Hypoxic-Ischemic Encephalopathy in the Neonate

Hypoxic-ischemic encephalopathy, or EHI, is brain damage caused by a lack of oxygen to the brain, also commonly known as asphyxia during childbirth.

The body of the newborn can compensate for brief periods with depleted oxygen, but if suffocation lasts too long, the brain tissue is destroyed.

Hypoxic-ischemic encephalopathy due to fetal or neonatal asphyxia is a leading cause of death or serious deterioration in infants.

Said alteration may include epilepsy, developmental delay, motor alterations, retardation of neurological development, and cognitive deterioration.

In general, the severity of the disturbance can not be determined until the child is three to four years old.

For a long time it was thought that suffocation was the cause of cerebral palsy, but two studies have shown that only 9% of cases are the direct result of asphyxia.

In the remaining 91% of cases, factors such as premature birth, complications of birth or problems immediately after birth cause cerebral palsy. In some cases, the cause can not be definitively determined.

When is hypoxic-ischemic encephalopathy?

It is more common in term babies, although it occurs in premature babies, too. The timing and severity of asphyxia can affect the area of ​​the brain that supports the injury.

If the lesion occurs before week 35 in fetal development, hypoxic-ischemic encephalopathy is likely to produce periventricular leukomalacia.

At 40 weeks, the degree of hypoxia correlates with the area of ​​the brain that is injured; mild hypoxia affects the parasagittal white matter, while severe hypoxia affects the putamen, thalamus and paracentral white matter.

The area of ​​the brain that is affected will have a significant influence on the symptoms that the child experiences.

What are the risk factors and causes of EHI?

Choking is the most important risk factor for HIE. The severity and duration of oxygen deprivation will depend on how severe the hypoxic-ischemic encephalopathy is.

Events that lead to suffocation include:

  • Acute maternal hypotension.
  • The blood contains less oxygen due to malfunction of the lungs.
  • Cardiac complications
  • Lesions due to cephalo-pelvic disproportion.
  • Injuries caused by complications of the umbilical cord.
  • Altered blood flow to the brain during delivery.
  • Interruptions of breathing or lack of oxygen supply.
  • Hemorrhage during childbirth.
  • Medical negligence.
  • Prolapse of the umbilical cord.
  • Detachment of the placenta.
  • The pressure in the skull that can change the shape, resulting in bleeding or decreased blood flow.
  • Rupture of vasa previa.
  • The stress of childbirth and childbirth
  • Trauma.
  • Uterine rupture.
  • Fetal stroke also increases the likelihood of hypoxic-ischemic encephalopathy.

Factors that can cause a fetal stroke include:

  • Abnormalities of blood coagulation.
  • Blockage of blood flow in the placenta.
  • Malformed or weak blood vessels, which can break.
  • Maternal blood pressure high or low.
  • Maternal infection, especially pelvic inflammatory disease.

Diagnosis

Once hypoxic-ischemic encephalopathy is suspected, neuroimaging techniques, especially magnetic resonance imaging, are performed to aid diagnosis.

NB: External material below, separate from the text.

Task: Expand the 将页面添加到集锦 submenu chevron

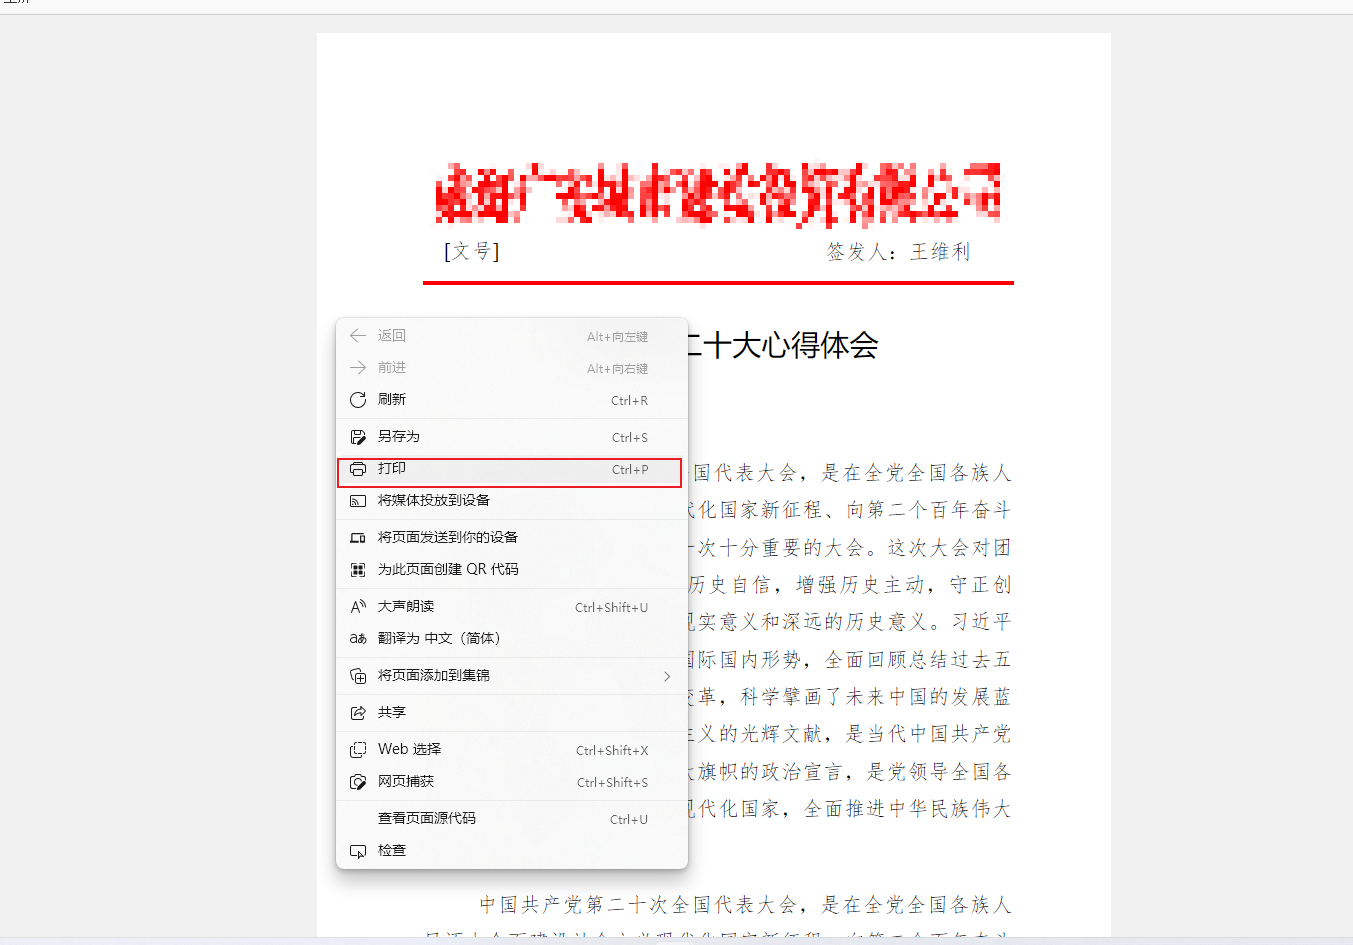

It is believed that new techniques, including weighted diffusion imaging and MR spectroscopy, can be effective when used within the appropriate time frame.

To carry out these tests, doctors must first suspect hypoxic-ischemic encephalopathy. If the delivery was traumatic, or if there is an important risk factor during pregnancy as a stroke, hypoxic-ischemic encephalopathy can be suspected at birth.

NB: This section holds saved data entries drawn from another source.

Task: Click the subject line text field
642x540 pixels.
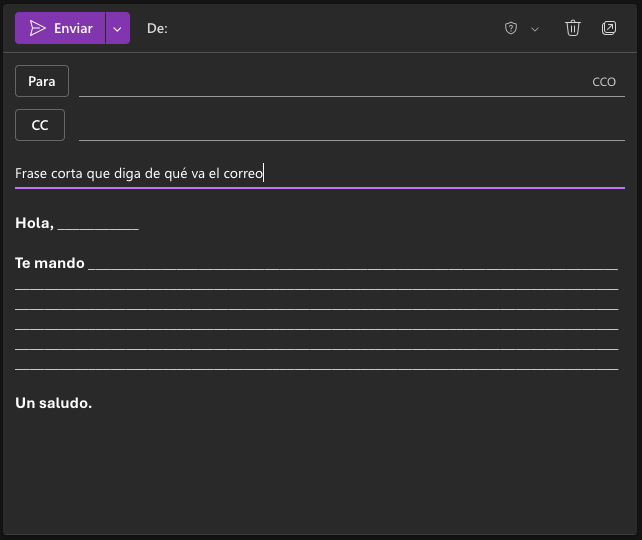Action: (x=320, y=174)
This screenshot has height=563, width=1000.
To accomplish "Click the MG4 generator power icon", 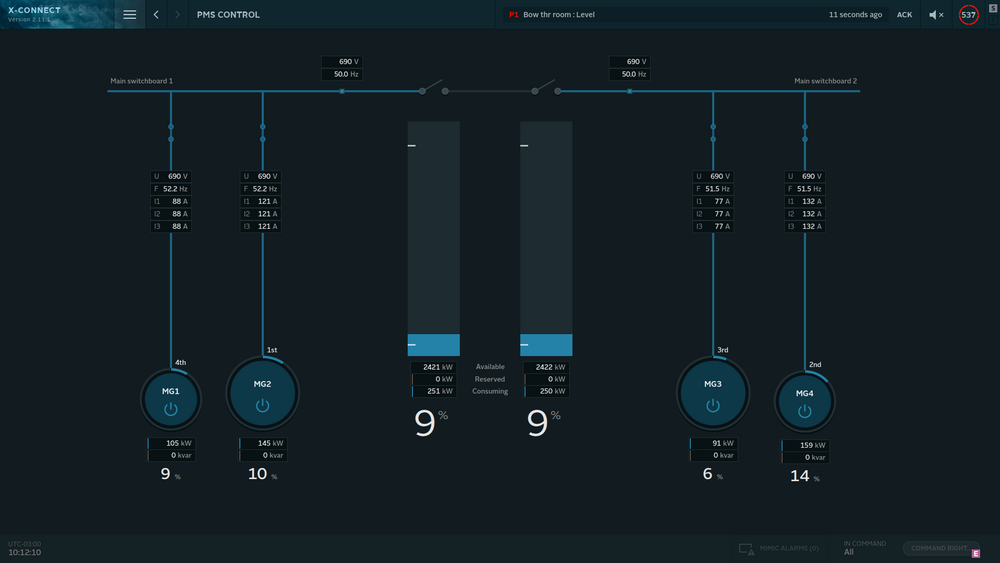I will click(x=805, y=409).
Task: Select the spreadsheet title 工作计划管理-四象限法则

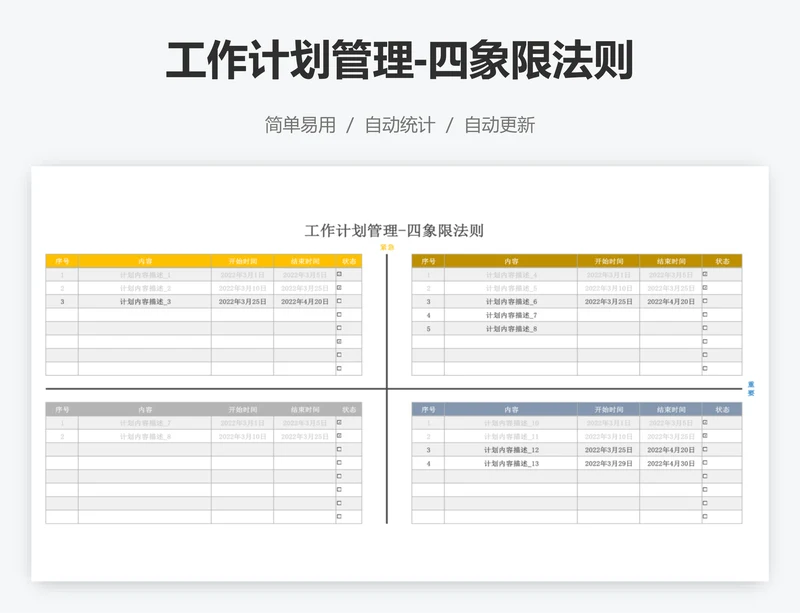Action: pos(394,230)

Otherwise, parents and doctors should take note of visible signs, motor disease, delayed development, and growth retardation through clinical observation.

A level of severity status is provided when cognitive development can be assessed accurately.

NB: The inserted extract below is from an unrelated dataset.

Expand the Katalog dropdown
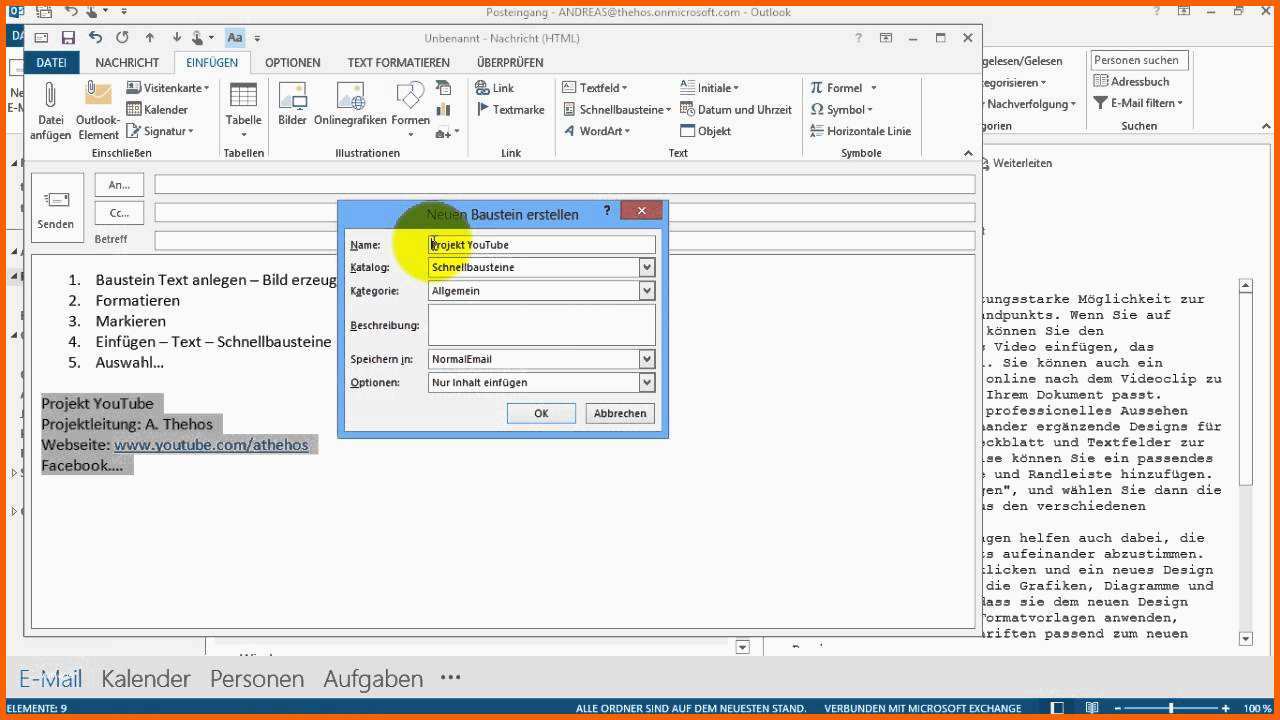 click(647, 268)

Certain signs may appear shortly after birth. Organ dysfunction, especially of the heart, lungs, kidneys, liver and blood, indicates a possible EHI.

Seizures in the first 24 hours of life may also indicate the possibility of hypoxic-ischemic encephalopathy.

There are three levels of hypoxic-ischemic encephalopathy: mild, moderate and severe.

Care must be taken to rule out several neurodegenerative and metabolic conditions that slowly slow down progress and synoptic cerebral palsy.

Treatment

The treatment focuses on helping the child adapt to the symptoms that result from the brain injury. Physical and occupational therapies are commonly used to treat cerebral palsy caused by hypoxic-ischemic encephalopathy.

Asphyxia usually causes permanent damage, which sometimes continues to progress even after suffocation has been relieved. To prevent further harm, the child must be medically supervised to:

  • Keep blood glucose normal.
  • Maintain normal blood pressure.
  • Prevent or treat seizures.
  • Prevent or minimize cerebral edema.

How can you foresee?

The best way to prevent hypoxic-ischemic encephalopathy is to eliminate asphyxia during pregnancy and childbirth.

Knowledge of risk factors can help parents and medical staff prevent and prepare for possible complications.